[What the task asks]: Each line from the one holding "The width and" to the last line of the listing must be set down exactly. No pictures are to be included.

----

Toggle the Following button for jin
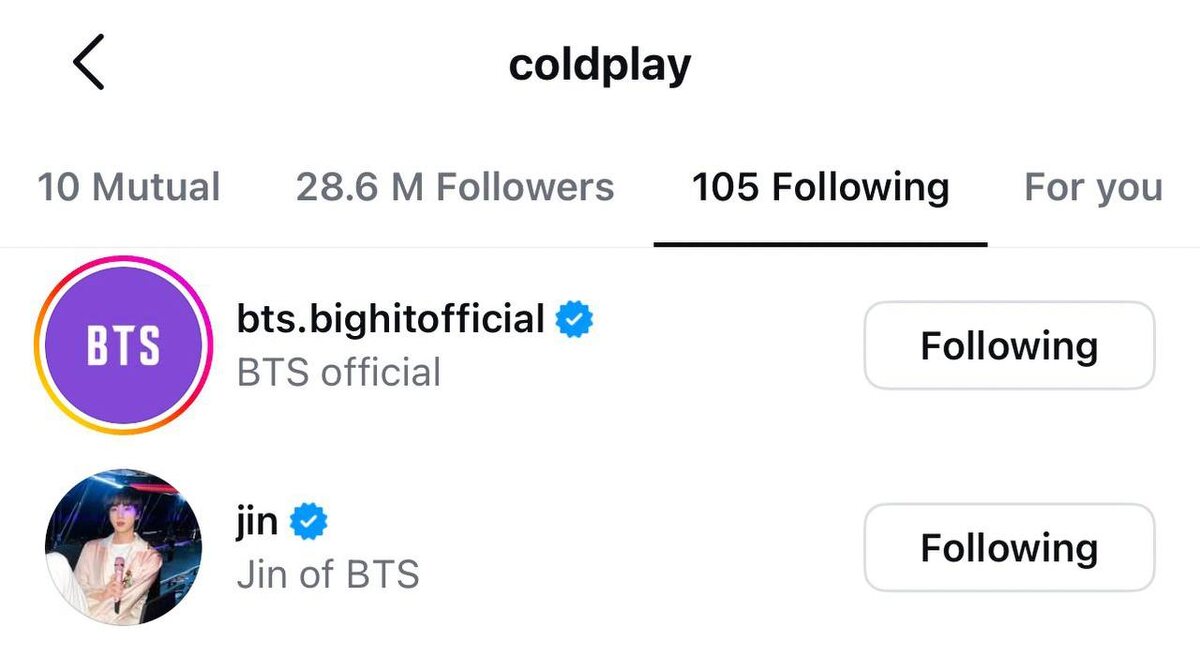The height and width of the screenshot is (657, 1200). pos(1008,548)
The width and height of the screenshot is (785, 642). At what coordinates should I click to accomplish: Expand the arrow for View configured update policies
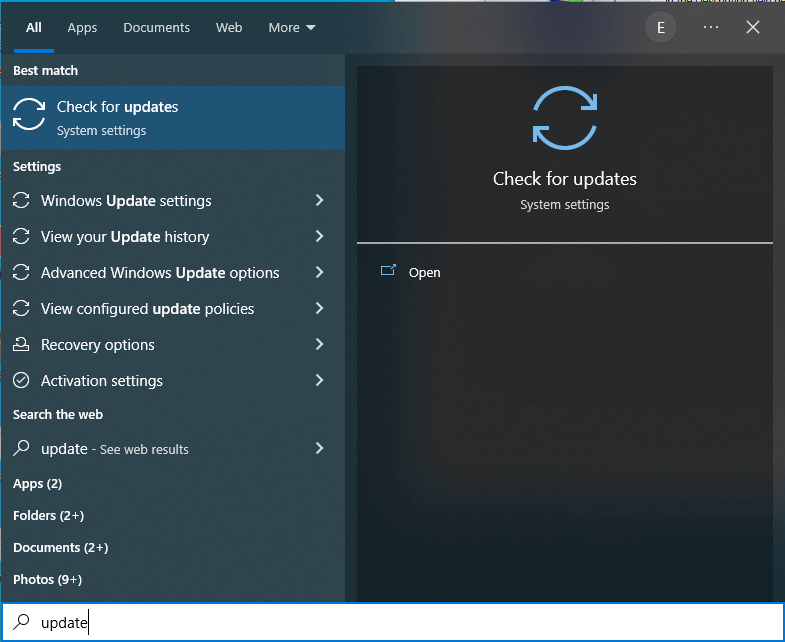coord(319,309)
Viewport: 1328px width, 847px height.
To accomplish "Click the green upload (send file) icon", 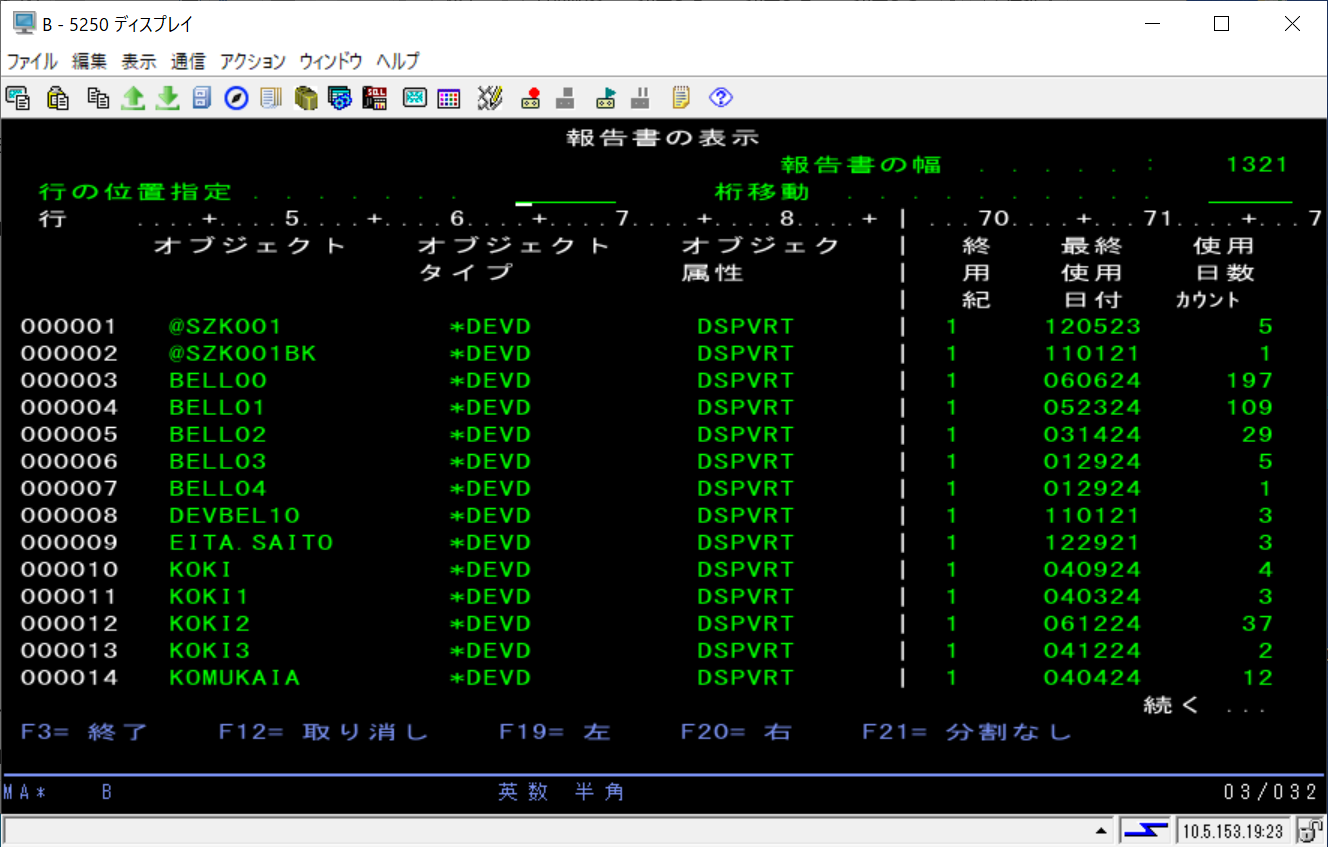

----

[Answer box]:
The width and height of the screenshot is (785, 642). At what coordinates should I click to accomplish: Expand the arrow for View configured update policies
coord(319,309)
Viewport: 1328px width, 847px height.
To accomplish "Click the green upload (send file) icon", 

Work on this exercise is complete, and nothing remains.